It seems as if both thinkers have a different
‘solution’ to this imperfection of reality that
comes with language. On the other hand, they both seem to find their
ultimate truth in a different field, that of mysterious,
‘poetic’ language. According to Benjamin the
essence of a literary work is not imparting information, but what it
contains in addition to the information: the mysterious, the
‘poetic’. To Heidegger too, language is not just a
medium for communicating what we know. It can show a form of
‘projected saying’, of a means through which we can
show each other truth. Poetry and thus a specific form of language is a
basis of all other arts according to his vision. With poetry the world
opened up into Aletheia, and after that, all the other arts followed.
Simultaneity
There
is another interesting side-effect to the use of language: words are
handicapped by their dependence on time. Like in music, the order in
which we perceive the elements that make the final work, plays a major
role in the meaning of the work. In Benjamin’s theories the
allegorical image replaces temporality as a means of grasping truth
because it suddenly arrests the historical continuum in a revelation.
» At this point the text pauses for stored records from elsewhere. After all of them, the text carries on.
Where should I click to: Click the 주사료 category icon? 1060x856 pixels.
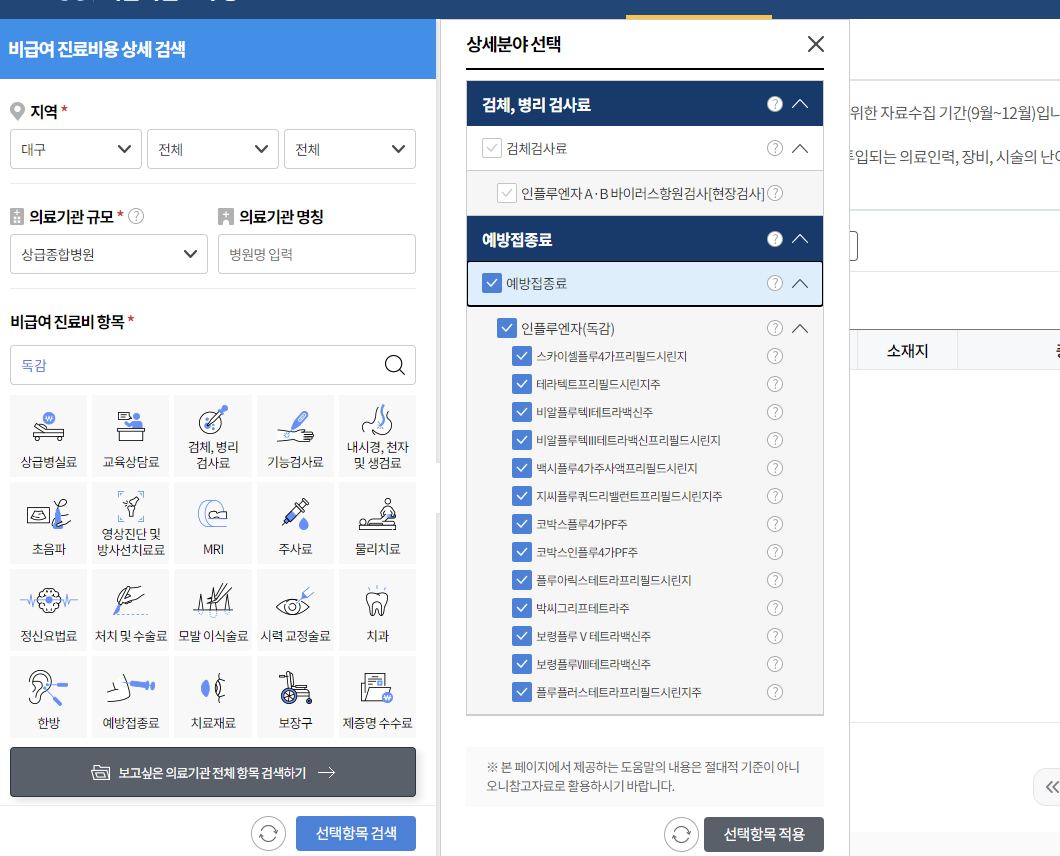[295, 522]
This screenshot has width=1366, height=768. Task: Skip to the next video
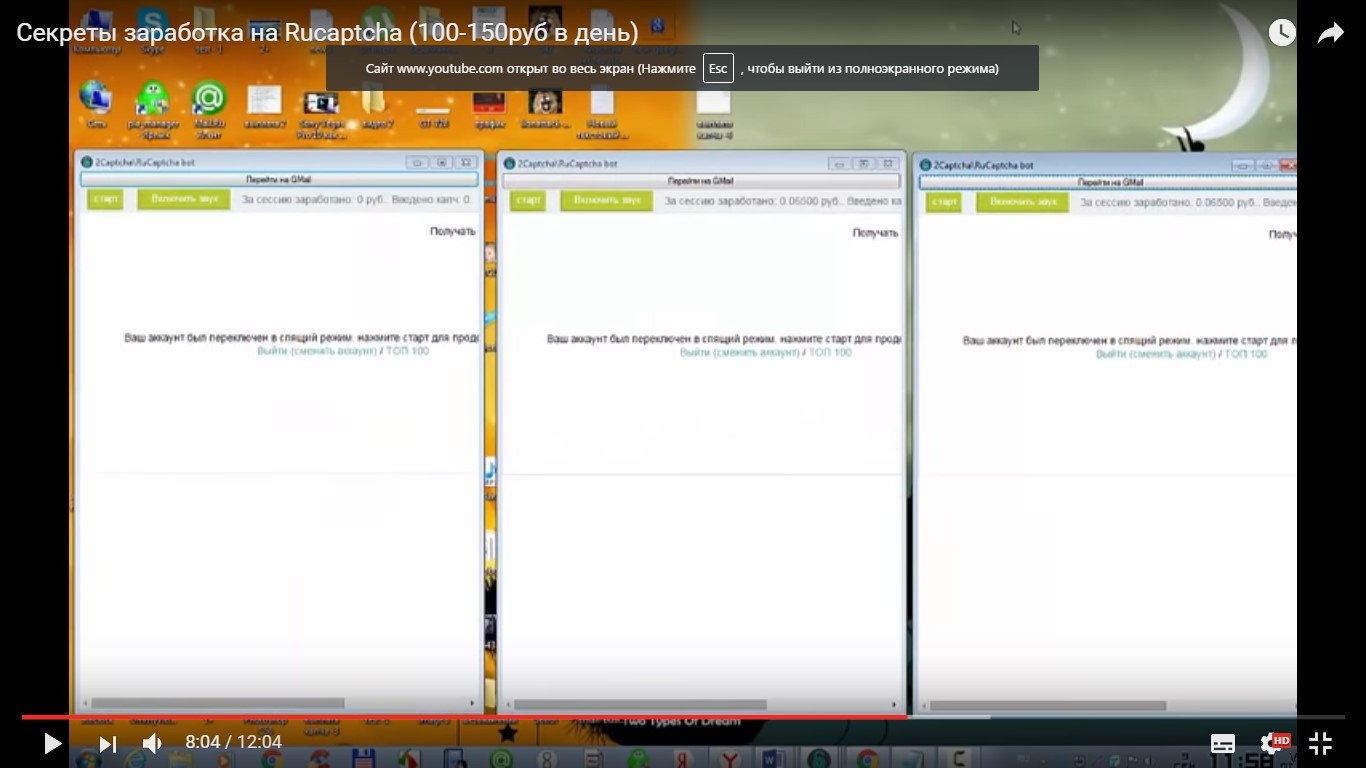tap(107, 743)

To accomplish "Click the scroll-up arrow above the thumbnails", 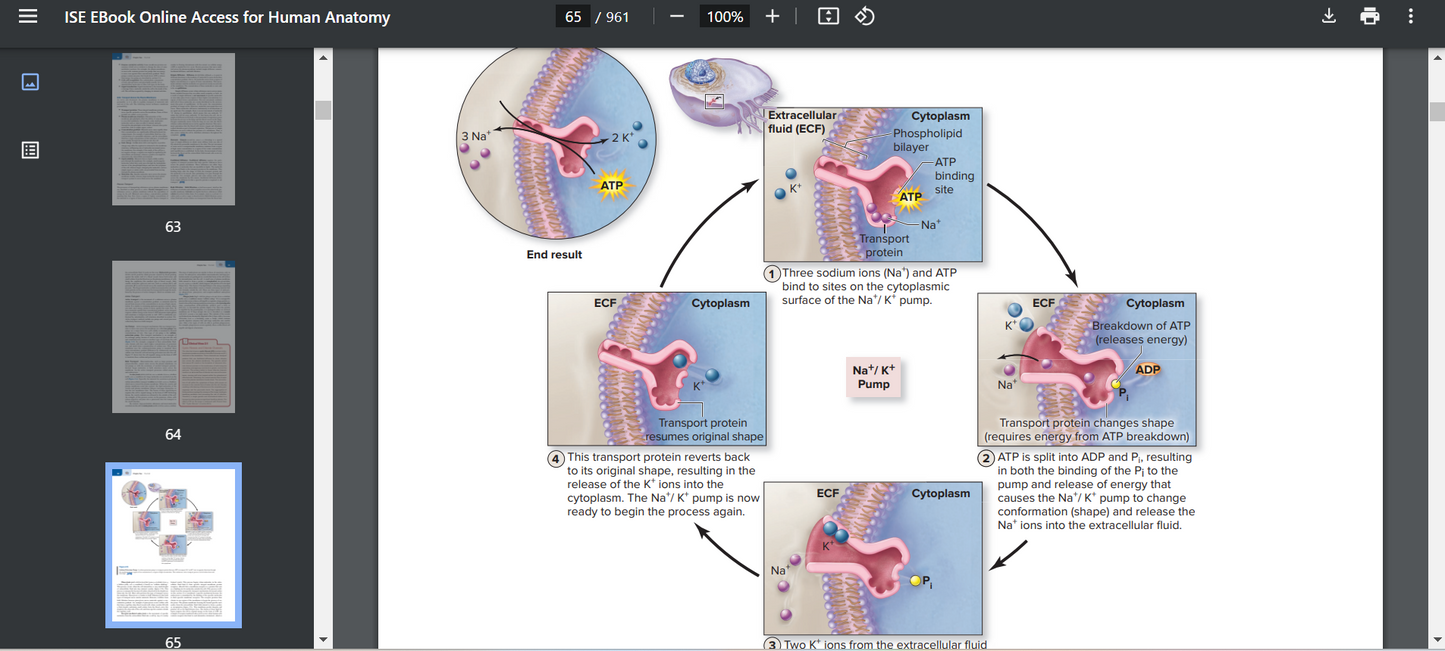I will pyautogui.click(x=322, y=57).
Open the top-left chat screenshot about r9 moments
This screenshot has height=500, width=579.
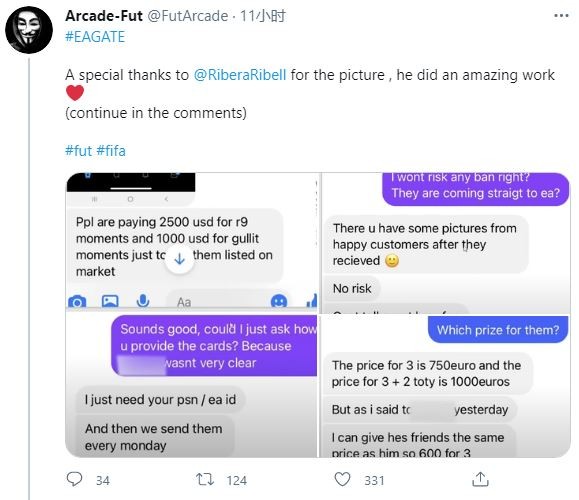(191, 242)
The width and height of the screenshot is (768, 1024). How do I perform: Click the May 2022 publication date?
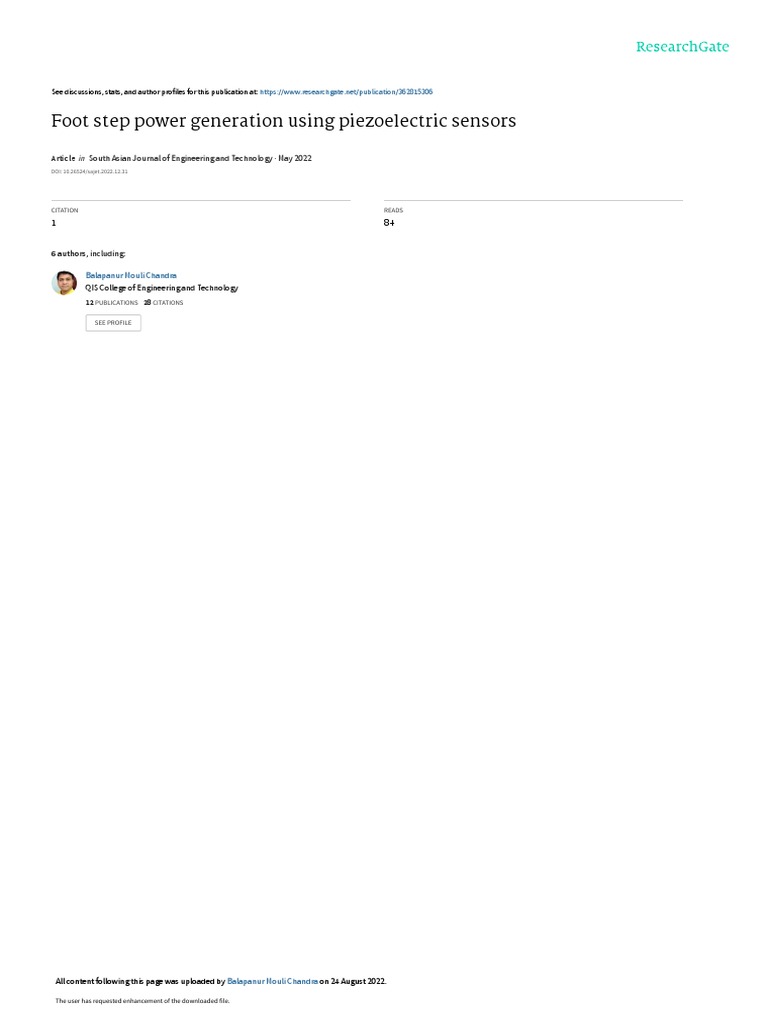tap(295, 158)
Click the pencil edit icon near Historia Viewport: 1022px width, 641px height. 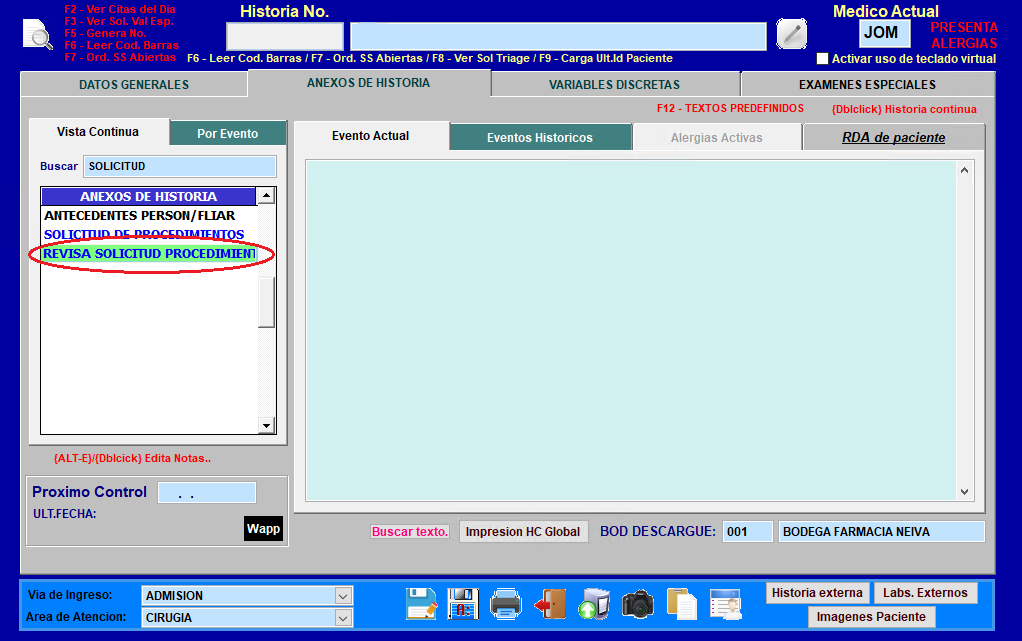[791, 34]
The image is the caesura in the movement of thought. After this split,
a new departure is possible.
For Heidegger a similar thing happens to the artist and the thinker. He
was struck by a letter of Mozart in which he wrote that, while thinking
of one of his musical works, it became almost finished in his head, not
serially, but as though all at once. Heidegger thought that this
‘time all at once’ was the essence of our thinking.
Conclusion
A
concept that is closely related to these thoughts is the philosophy of
‘Pataphysics, by the French author Alfred Jarry. It is the
philosophy of imaginary solutions, that lies behind metaphysics.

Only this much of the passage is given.